Since the beginning of the “COVID work from home” environment, the fire service in general has seen an uptick in residential fires. Most of those fires have revolved around actions and/or inactions taken by the resident. DeKalb County Fire Rescue specific data from the National Fire Incident Reporting System (NFIRS) reveals a prominence in cooking related fires as the number one cause of fires in 2020. And, in the same time frame, there have been seven residential cooking related fires in the City of Tucker. In 2020 in the City of Tucker, 77 percent of all reported fires were related to cooking.

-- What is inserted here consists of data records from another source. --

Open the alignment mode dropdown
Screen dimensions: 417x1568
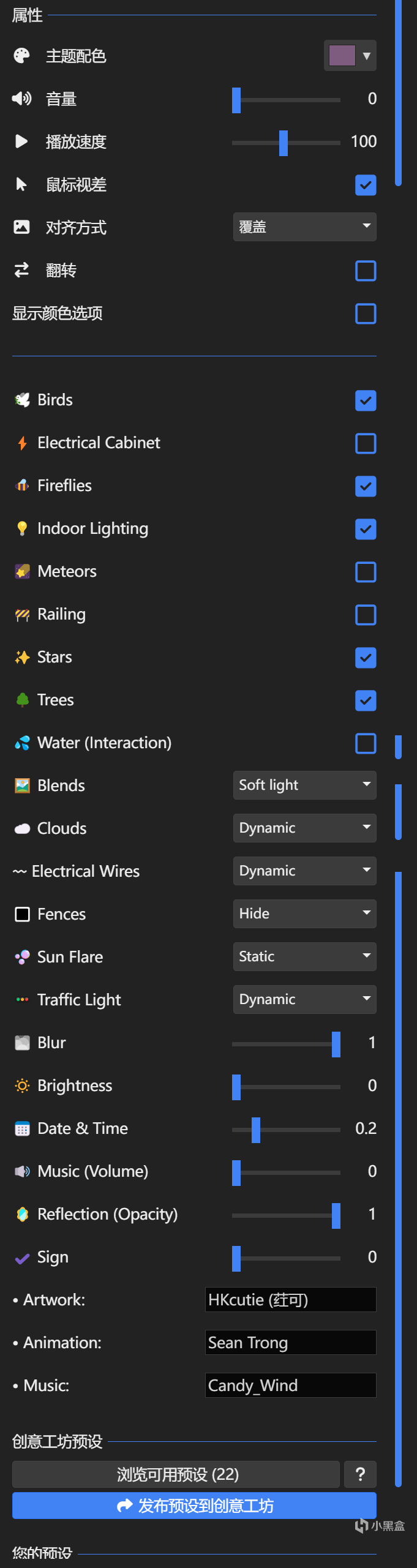tap(304, 227)
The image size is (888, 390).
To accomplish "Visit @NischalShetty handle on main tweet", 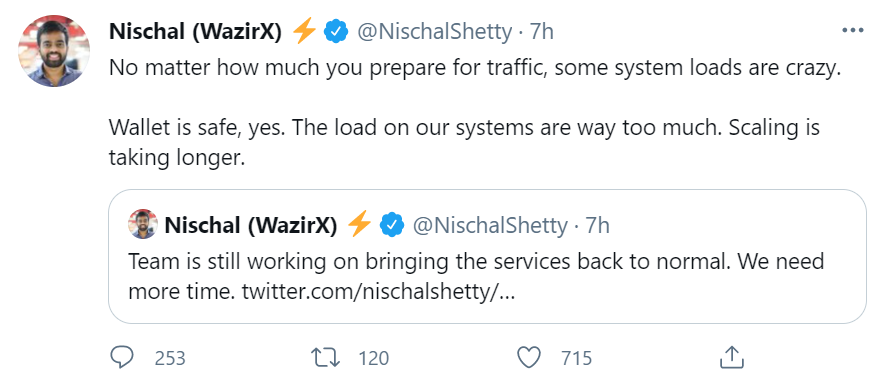I will [x=434, y=32].
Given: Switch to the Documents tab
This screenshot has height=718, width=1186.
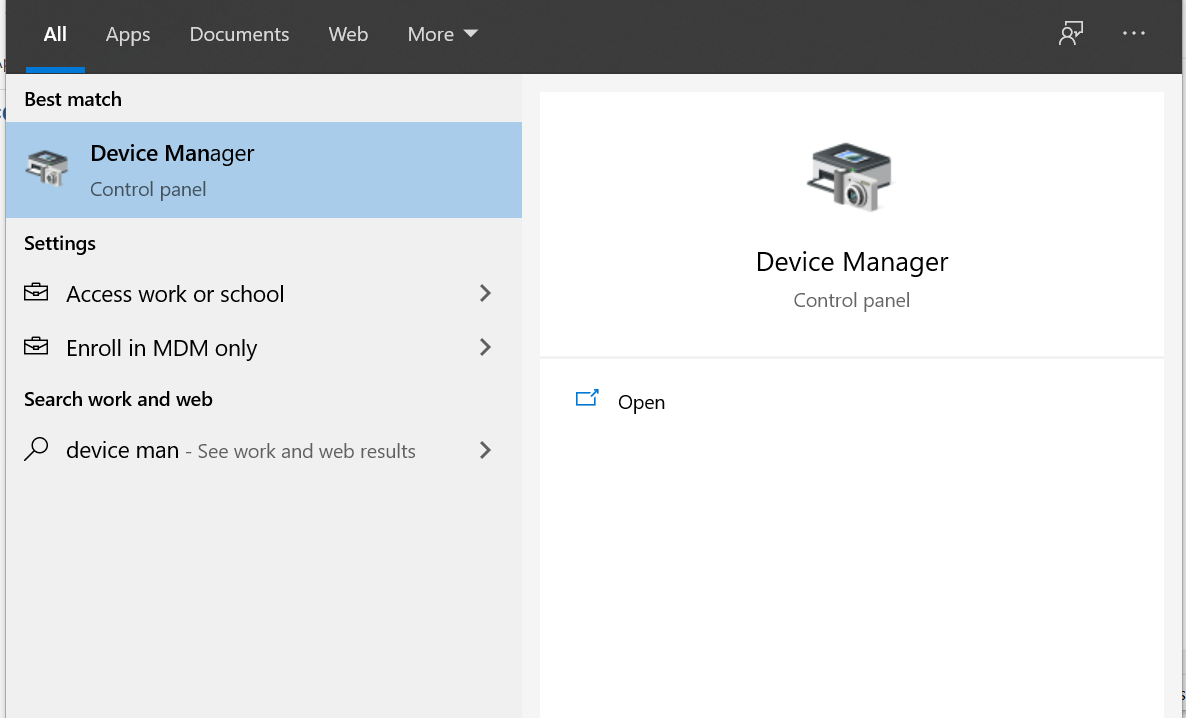Looking at the screenshot, I should click(239, 33).
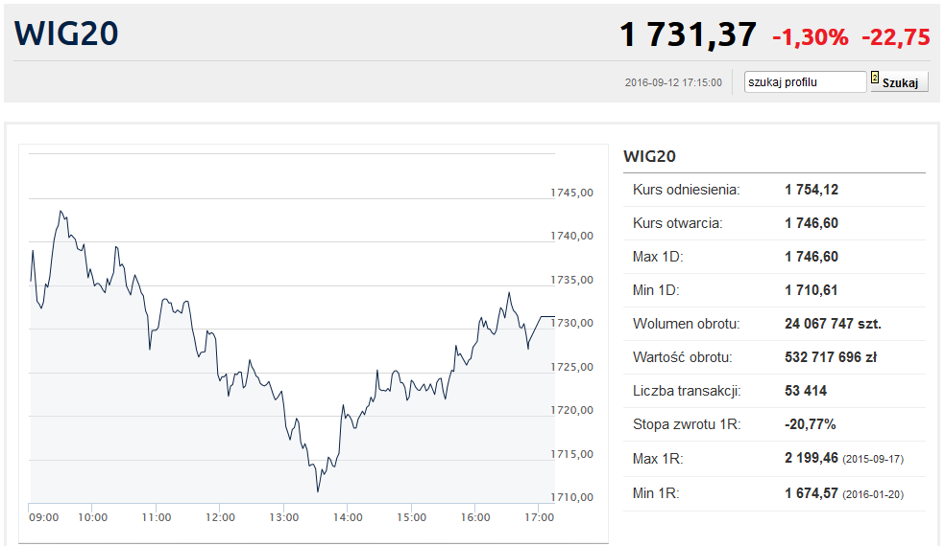The image size is (945, 546).
Task: Click the Max 1R date (2015-09-17)
Action: tap(873, 459)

Overall, and prior to the pandemic, the City of Tucker had seen a decrease in fire incidents. From 2018 to 2019, the number of fire incidents decreased by 65 percent. From 2019 to 2020, the number of fires decreased by 60 percent. Looking at 2018 to 2020, fire incidents in Tucker decreased by almost 61 percent.The fire totals are:
- 2018: 23 fire incidents
- 2019: 15 fire incidents
- 2020: 9 fire incidents
In order to continue the trend of reducing fire incidents in the City of Tucker, we turn our attention to fire prevention. The DeKalb County Fire Rescue Fire Marshal Division has a proactive Public Education Section that continues to provide programs both virtual and in person. While we do focus on preventing all accidental fires, here are some of our DCFR featured programs:
- SafeKids Car Seat Program
- Pedestrian Safety
- Youth Fire Setter
- Senior Safety Program
Staying present, alert and not impaired while cooking will significantly reduce the risk of cooking related fires in the home. Unattended cooking is the primary cause of cooking fires. One cooking related fire and life safety education initiative is “Stop the Scald”. This program specifically addresses protecting infants and toddlers from scald burns by simply turning the handle in to prevent pots or pans from being pulled down from the stove. Another way to keep toddlers safe is creating “safe zones” around cooking appliances and outdoor cooking equipment. The suggested safe area around stoves and ovens is a three-foot diameter. Finally, another cause of fires is burnt food on the stove. Setting timers, staying in the kitchen and being alert are the best ways to avoid burning food.
DeKalb County Fire Rescue has a Planning and Appraisal Division that constantly captures data and provides analytical support. This article and our ability to use data in fire prevention planning would not be possible without the assistance of our Planning and Appraisal Division. Thank you for taking the time to read this column; I hope it makes a difference in some small way.